Non potevano mancare numerosi riferimenti al controverso personaggio di Uri Geller, che ha spaziato in campi diversi e sempre ambiguamente in bilico tra illusione scenica e presunto potere paranormale. Menichelli lo cita in differenti occasioni perché è un valido esempio di come spacciare metodi da illusionista per fenomeni autentici, in ambiti che andavano da quello più fisico della piegatura dei metalli a quello più mentale della lettura del pensiero.
Prima di Geller, la maggioranza dei grandi maghi e illusionisti non affermava di avere poteri paranormali: lo stesso Houdini cominciava i suoi spettacoli avvertendo che avrebbe utilizzato dei trucchi. Geller, al contrario, cercò di ottenere un riconoscimento scientifico dell’esistenza dei suoi “poteri paranormali”, riuscendo persino a coinvolgere docenti universitari e centri di ricerca. La sua figura carismatica e una macchina organizzativa molto efficace lo resero un vero e proprio fenomeno mediatico, ma trovò la sua nemesi in James Randi, che passò la vita a dimostrare di essere in grado di eseguire gli stessi “prodigi” senza ricorrere a nessun potere speciale, ma solo servendosi dei trucchi di illusionisti e prestidigitatori.

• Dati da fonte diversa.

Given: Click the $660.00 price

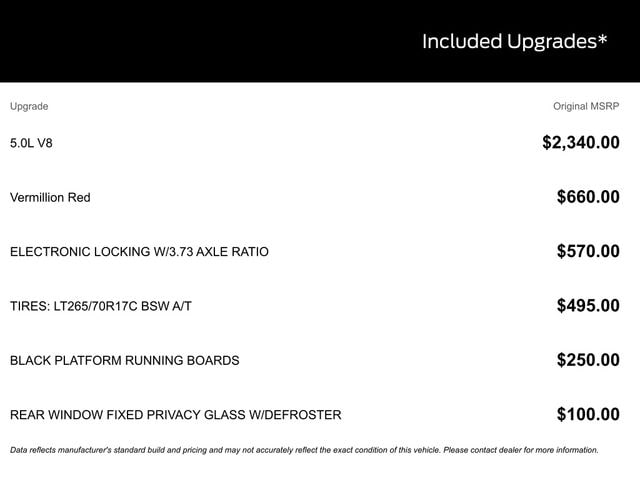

Il volume affronta le tecniche di cold e hot reading che sono alla base del mentalismo, e non manca infine la PNL, o programmazione neurolinguistica, con cui l’autore ha avuto un incontro ravvicinato, e un approfondimento della famosa e famigerata affermazione che “usiamo solo il 10% del nostro cervello”.
Fara Di Maio
PODCAST
Marga
Margherita Hack è stata una scienziata, ma anche una donna straordinaria. Il giornalista Federico Taddia racconta la storia della sua amica Marga in questo podcast realizzato a partire dalla loro ultima chiacchierata. Il podcast è prodotto da Chora Media e realizzato in collaborazione con Ducati ed è disponibile sul sito di Chora e sulle principali piattaforme.
Scientificast
Fondato nel 2007, è stato il primo podcast indipendente a tema scientifico in Italia, con l’obiettivo di diffondere la cultura scientifica rivolgendosi soprattutto a coloro che ne sono più lontani e adottando uno stile divulgativo semplice, divertente ma rigoroso. A marzo 2012 diventa associazione culturale per la divulgazione scientifica; dal 2016 è un'associazione di promozione sociale. È disponibile sul sito omonimo e sulle piattaforme Spreaker e ITunes.
Ci vuole una scienza
Ogni venerdì la divulgatrice scientifica Beatrice Mautino e il giornalista del Post Emanuele Menietti raccontano non solo le ultime novità scientifiche, ma anche il modo in cui vengono comunicate al grande pubblico e il loro impatto sulle nostre vite. Il podcast è prodotto dal Post ed è disponibile sull’app del Post e sulle principali piattaforme.